« je ne meurs pas, j’entre dans la Vie »
Certains jours sont épinglés dans nos mémoires — comme le jour de l’An, ou le 11 septembre à New-York — et d’autres parce qu’ils nous touchent plus personnellement. En cette saison automnale, la date du 2 Novembre fait figure d’intruse. De quoi s’agit-il ? Qui d’entre nous, aujourd’hui, connaît le sens de ce jour particulier que certains calendriers nomment encore : « souvenir des défunts ».
Disons tout de suite que la manière anonyme de nommer cette date fait oublier le souvenir de ces hommes et de ces femmes qui furent vivants pour nous, avant de disparaître. L’histoire de chacune et chacun a d’abord le poids de sa vie personnelle avant d’entrer dans le silence de l’Histoire de l’humanité.
Tous donnent leur vie, certains sans violence et sans bruit, d’autres d’une manière tragique ou brutale, certains dans une lutte quotidienne ignorée et d’autres dans une lutte déclarée, blessés par l’ennemi du moment ou marqués par l’issue d’un conflit. La mort peut être la fin d’un combat au goutte à goutte, mais la vie est donnée et c’est le versant positif du cycle de la vie et de la mort, le mystère pascal auquel personne n’échappe.
Thérèse de Lisieux ne fit pas beaucoup parler d’elle durant sa brève existence menée à l’écart de tout, par choix et aussi à cause de l’épreuve de la maladie.
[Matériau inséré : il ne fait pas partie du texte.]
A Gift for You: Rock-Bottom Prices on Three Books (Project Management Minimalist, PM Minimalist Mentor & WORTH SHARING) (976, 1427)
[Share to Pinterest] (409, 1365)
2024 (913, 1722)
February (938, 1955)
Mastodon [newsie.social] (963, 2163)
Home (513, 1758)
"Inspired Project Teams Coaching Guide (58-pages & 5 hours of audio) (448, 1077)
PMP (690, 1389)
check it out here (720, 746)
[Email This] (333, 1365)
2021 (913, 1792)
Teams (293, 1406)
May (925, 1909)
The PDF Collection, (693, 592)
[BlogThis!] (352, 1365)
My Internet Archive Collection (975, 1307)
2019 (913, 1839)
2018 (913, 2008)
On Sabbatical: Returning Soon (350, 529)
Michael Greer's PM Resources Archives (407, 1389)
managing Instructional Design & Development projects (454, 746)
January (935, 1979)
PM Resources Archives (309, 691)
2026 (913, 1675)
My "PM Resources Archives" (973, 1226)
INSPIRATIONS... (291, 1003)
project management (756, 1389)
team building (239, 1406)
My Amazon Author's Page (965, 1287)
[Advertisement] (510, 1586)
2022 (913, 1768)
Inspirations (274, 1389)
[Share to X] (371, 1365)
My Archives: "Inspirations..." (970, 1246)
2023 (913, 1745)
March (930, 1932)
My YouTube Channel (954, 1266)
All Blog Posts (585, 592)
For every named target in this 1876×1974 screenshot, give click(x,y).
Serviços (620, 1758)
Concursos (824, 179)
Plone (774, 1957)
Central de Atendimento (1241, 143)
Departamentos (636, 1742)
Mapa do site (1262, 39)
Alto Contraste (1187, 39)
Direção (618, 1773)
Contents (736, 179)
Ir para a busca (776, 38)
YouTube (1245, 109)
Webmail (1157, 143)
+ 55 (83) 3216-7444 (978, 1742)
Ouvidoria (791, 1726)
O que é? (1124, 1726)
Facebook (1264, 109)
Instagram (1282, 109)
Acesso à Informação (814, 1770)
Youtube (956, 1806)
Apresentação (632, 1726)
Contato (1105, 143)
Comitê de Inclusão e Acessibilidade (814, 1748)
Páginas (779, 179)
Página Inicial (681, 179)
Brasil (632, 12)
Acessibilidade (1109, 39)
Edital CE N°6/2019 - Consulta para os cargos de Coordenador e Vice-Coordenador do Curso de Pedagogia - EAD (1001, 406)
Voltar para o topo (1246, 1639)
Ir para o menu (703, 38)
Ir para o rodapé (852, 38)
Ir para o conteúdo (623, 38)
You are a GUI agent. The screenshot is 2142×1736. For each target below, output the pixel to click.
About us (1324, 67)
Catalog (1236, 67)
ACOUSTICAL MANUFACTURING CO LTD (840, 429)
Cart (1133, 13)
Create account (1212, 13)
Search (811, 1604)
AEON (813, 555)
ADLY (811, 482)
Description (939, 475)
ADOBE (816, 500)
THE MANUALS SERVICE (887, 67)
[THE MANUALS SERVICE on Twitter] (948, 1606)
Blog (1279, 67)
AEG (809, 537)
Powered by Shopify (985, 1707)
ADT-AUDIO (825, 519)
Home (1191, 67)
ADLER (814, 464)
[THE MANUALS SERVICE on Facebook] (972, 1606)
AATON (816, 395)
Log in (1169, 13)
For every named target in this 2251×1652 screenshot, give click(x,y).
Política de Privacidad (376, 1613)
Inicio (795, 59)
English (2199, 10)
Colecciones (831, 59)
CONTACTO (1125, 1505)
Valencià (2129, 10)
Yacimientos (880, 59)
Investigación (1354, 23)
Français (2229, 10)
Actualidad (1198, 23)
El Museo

Proche de la mort, elle murmure cette parole : « je ne meurs pas, j’entre dans la Vie ». Elle donne, en peu de mots, la réalité de la vie spirituelle et c’est une Bonne Nouvelle dont elle témoigne : la Vie éternelle n’est pas un temps précis, ni passé ni à venir. Thérèse donne une autre lecture de la Vie : L’Eternité en Dieu pulvérise les catégories de notre histoire humaine.
La référence à l’Evangile apporte quelques éléments de ce qu’est la vie nouvelle en Dieu. L’expression « Ne me retiens pas » en dit long sur la distance et la proximité du royaume. Et nous sommes tous concernés. À partir de la résurrection de Jésus, les disciples ne peuvent plus s’interroger : « qui nous roulera la pierre
du tombeau » ? Cette question devient vaine dans l’univers de Dieu.
En entrant dans la foi, nous entrons dans le mystère de Dieu et nous passons de la mort à la vie. Nous devenons des « Eveillés » et nous comprenons mieux cette parole de Paul : « vous êtes le corps du Christ». C’est une identité et un projet à intégrer à notre propre parcours personnel.
Faire mémoire de ceux et de celles qui nous ont précédés, c’est se situer à ce niveau de l’existence. Evoquer leur souvenir, c’est prendre en compte la vie et la mort données pour que d’autres vivent. Leur vie nous réconforte, nous fortifie et nous en sommes pleins de reconnaissance. Le jour particulier du 2 Novembre comporte ce passé invisible d’une vie traversée qui nous construit et dont nous sommes solidaires.